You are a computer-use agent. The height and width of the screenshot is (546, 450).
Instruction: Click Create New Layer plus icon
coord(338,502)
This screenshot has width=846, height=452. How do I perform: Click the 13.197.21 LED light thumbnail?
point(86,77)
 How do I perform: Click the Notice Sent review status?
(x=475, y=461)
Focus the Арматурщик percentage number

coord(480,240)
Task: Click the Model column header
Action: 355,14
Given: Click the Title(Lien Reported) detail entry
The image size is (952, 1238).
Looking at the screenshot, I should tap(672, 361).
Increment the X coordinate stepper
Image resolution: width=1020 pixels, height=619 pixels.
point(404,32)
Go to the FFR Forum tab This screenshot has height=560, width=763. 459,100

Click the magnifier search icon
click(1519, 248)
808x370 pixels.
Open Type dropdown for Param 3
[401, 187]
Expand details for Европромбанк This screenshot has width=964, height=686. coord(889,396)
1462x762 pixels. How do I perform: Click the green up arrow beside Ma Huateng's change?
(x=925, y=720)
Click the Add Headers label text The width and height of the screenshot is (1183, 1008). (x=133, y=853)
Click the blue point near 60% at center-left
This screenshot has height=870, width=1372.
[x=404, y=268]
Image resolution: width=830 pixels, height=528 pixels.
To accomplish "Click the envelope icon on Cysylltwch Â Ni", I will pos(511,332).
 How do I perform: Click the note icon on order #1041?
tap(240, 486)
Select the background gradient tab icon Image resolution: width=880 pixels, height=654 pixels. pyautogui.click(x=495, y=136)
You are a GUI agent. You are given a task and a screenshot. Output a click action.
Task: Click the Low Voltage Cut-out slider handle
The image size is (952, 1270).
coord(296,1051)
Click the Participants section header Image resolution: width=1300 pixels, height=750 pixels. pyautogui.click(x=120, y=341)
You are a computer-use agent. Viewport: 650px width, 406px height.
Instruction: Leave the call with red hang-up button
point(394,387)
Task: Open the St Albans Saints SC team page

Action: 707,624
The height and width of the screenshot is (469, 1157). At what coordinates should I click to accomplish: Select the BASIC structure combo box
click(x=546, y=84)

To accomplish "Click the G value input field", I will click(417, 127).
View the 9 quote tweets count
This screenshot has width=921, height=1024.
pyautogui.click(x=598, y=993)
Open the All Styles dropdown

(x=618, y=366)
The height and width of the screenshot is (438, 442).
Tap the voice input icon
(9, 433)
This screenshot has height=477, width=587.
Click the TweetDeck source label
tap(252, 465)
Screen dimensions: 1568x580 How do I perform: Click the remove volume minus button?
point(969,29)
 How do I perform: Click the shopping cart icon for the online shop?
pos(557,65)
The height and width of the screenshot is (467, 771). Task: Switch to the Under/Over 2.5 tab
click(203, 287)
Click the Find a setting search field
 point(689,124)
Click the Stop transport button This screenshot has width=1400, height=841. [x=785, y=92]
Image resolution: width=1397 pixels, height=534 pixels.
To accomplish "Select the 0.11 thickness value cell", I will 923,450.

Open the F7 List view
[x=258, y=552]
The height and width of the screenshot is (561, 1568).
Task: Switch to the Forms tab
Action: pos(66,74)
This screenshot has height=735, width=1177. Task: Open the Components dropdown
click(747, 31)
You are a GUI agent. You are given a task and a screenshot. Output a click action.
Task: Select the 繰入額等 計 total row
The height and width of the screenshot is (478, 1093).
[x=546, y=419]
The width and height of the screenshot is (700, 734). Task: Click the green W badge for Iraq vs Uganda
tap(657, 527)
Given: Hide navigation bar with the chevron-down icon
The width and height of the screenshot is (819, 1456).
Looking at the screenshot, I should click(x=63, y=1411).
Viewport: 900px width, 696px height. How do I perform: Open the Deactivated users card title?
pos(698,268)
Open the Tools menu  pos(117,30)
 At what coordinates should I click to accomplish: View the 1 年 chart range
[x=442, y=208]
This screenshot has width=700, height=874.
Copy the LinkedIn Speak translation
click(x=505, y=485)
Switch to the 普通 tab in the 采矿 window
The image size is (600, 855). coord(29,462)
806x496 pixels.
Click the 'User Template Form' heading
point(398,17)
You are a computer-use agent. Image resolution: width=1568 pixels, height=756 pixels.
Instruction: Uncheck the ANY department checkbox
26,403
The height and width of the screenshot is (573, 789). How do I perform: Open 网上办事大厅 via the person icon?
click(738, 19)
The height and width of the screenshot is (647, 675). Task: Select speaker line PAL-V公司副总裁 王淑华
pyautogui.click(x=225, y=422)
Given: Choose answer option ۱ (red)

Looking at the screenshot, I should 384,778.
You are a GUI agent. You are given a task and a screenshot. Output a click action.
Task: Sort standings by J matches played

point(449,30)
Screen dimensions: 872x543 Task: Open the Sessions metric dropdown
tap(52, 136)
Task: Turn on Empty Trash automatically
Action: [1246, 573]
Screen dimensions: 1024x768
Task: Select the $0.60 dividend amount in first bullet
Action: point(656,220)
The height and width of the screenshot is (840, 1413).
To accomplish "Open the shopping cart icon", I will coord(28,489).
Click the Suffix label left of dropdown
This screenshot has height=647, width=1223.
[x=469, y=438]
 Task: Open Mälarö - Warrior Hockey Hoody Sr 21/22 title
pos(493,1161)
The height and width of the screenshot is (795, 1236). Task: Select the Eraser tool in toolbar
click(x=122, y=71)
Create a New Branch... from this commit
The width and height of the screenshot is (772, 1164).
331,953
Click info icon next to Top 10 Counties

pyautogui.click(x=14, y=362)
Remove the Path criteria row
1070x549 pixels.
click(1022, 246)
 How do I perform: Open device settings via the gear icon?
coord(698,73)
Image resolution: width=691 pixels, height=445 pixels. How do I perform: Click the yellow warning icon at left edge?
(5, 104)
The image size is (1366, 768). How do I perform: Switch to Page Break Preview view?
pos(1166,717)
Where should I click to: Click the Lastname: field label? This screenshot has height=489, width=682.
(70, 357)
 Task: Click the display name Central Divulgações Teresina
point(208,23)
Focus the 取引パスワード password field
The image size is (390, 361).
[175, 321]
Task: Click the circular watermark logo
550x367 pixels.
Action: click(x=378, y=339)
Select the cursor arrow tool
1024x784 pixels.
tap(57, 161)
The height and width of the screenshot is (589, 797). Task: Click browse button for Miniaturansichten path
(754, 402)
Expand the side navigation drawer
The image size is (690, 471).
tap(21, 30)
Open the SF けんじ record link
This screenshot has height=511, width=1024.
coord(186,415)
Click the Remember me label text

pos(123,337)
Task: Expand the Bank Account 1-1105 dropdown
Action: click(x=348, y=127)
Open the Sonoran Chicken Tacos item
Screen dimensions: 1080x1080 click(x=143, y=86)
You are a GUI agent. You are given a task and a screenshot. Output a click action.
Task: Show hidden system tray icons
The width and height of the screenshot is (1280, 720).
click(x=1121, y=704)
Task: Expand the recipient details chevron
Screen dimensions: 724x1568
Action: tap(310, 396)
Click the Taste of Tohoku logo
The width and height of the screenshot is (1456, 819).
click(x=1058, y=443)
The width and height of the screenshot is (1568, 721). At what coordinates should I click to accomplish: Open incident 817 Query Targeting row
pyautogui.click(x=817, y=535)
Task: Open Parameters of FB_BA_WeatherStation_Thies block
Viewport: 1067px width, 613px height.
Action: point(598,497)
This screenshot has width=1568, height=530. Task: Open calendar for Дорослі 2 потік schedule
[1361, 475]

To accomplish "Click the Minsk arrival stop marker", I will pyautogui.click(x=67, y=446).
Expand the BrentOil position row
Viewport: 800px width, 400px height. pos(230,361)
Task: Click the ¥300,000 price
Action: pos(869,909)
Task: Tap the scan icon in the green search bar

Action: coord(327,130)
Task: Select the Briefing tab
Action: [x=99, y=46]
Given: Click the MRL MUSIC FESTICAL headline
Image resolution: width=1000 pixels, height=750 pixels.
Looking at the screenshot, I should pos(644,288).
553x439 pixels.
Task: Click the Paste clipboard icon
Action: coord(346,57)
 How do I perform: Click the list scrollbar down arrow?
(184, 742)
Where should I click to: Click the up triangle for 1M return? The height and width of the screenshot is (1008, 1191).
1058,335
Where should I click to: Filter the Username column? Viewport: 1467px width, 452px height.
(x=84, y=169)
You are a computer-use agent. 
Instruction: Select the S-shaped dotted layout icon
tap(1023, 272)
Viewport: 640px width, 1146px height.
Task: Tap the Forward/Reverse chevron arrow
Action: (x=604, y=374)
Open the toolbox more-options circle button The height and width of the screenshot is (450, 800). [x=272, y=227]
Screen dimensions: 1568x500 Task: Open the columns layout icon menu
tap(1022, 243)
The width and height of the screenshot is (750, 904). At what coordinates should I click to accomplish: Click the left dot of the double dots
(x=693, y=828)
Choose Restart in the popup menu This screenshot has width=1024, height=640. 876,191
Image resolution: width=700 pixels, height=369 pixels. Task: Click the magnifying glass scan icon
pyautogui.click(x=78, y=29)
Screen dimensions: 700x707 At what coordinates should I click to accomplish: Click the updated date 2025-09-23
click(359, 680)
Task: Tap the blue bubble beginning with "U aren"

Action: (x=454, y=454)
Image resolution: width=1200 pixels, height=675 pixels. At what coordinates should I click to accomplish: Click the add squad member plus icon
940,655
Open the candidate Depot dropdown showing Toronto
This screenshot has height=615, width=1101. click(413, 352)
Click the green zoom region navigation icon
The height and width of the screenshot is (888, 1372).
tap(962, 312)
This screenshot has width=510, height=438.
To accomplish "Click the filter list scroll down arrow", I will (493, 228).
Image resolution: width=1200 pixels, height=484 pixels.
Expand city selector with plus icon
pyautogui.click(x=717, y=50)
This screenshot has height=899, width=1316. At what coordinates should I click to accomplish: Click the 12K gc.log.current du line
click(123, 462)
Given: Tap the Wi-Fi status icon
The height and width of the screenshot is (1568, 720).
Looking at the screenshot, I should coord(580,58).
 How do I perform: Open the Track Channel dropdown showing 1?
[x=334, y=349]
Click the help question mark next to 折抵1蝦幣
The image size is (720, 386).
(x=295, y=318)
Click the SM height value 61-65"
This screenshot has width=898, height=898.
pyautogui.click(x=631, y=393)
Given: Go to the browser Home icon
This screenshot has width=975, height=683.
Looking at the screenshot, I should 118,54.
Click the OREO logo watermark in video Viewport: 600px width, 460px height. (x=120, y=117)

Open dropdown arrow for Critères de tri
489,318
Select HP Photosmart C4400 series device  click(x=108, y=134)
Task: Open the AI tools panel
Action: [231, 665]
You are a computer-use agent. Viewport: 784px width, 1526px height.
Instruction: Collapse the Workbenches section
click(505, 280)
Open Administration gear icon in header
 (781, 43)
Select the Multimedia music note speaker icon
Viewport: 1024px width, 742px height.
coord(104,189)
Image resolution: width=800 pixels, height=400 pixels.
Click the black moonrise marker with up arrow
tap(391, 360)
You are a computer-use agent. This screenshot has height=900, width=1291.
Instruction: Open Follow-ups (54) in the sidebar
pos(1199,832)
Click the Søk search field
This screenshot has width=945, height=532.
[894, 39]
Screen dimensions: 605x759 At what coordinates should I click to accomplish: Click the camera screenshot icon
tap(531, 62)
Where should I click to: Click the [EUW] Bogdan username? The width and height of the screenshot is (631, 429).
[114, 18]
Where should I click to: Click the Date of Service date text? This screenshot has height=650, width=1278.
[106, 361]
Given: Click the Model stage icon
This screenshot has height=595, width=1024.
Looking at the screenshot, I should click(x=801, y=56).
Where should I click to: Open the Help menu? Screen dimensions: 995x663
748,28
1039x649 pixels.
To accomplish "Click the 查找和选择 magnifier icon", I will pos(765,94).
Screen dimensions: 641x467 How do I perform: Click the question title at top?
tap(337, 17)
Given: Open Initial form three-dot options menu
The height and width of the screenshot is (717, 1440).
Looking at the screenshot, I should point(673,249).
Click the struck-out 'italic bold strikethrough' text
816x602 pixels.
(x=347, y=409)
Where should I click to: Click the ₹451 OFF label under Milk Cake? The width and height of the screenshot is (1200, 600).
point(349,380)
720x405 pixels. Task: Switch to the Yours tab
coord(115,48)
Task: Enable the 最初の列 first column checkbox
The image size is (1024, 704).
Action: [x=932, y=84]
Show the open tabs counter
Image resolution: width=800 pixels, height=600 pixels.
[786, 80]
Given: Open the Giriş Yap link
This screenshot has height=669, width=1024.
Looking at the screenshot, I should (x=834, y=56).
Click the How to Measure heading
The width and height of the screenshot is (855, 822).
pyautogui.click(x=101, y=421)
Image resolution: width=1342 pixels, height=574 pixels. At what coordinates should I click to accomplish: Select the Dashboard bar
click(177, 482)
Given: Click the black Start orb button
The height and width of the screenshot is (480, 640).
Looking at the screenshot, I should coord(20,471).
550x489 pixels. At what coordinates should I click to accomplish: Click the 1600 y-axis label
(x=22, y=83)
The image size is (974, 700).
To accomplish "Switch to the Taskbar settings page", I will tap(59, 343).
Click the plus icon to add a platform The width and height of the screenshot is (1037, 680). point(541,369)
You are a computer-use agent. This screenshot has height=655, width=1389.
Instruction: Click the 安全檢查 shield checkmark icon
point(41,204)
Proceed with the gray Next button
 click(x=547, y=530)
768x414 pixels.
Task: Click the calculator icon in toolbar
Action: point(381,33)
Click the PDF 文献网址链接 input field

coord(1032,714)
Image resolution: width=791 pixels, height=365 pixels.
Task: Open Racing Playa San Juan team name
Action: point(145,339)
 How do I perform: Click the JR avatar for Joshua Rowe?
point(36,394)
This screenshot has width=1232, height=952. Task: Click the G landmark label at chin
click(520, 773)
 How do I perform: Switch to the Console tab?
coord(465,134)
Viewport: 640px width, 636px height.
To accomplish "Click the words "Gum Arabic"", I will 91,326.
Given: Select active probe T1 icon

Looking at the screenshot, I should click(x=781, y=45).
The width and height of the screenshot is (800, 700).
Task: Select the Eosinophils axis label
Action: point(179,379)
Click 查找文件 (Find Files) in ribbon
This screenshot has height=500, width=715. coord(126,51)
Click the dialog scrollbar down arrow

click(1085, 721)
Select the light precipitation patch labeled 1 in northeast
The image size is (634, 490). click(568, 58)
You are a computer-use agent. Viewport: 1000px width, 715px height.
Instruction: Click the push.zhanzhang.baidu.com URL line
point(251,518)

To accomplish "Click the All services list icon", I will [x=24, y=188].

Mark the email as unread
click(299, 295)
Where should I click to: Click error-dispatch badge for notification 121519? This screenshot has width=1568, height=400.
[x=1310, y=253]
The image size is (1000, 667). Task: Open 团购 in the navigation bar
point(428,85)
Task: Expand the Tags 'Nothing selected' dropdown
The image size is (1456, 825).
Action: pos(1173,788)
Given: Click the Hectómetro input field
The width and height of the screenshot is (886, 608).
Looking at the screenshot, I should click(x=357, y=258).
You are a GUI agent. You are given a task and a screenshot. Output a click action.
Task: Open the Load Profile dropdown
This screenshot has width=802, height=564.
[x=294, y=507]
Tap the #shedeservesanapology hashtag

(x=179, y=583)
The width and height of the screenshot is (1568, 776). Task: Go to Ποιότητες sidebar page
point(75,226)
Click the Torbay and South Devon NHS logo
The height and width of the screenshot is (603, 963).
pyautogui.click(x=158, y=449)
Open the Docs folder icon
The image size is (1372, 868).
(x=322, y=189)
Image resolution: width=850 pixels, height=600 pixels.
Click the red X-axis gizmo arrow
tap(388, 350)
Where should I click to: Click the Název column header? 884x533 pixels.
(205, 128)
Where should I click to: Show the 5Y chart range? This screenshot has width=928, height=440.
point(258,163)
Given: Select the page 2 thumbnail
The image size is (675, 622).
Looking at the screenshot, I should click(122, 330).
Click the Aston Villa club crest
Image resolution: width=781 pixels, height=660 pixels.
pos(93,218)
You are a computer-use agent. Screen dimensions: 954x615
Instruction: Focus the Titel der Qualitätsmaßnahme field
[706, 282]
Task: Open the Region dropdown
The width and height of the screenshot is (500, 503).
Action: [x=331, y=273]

....

▶ _TASK PROMPT_: Each line from the first line of the listing through the line containing "808x370 pixels." must be set down exactly; no other line belongs in the answer.

▶ _REPLY_:
You are a computer-use agent. The height and width of the screenshot is (546, 450).
Instruction: Click Create New Layer plus icon
coord(338,502)
This screenshot has width=846, height=452. How do I perform: Click the 13.197.21 LED light thumbnail?
point(86,77)
 How do I perform: Click the Notice Sent review status?
(x=475, y=461)
Focus the Арматурщик percentage number

coord(480,240)
Task: Click the Model column header
Action: 355,14
Given: Click the Title(Lien Reported) detail entry
The image size is (952, 1238).
Looking at the screenshot, I should tap(672, 361).
Increment the X coordinate stepper
Image resolution: width=1020 pixels, height=619 pixels.
point(404,32)
Go to the FFR Forum tab This screenshot has height=560, width=763. 459,100

Click the magnifier search icon
click(1519, 248)
808x370 pixels.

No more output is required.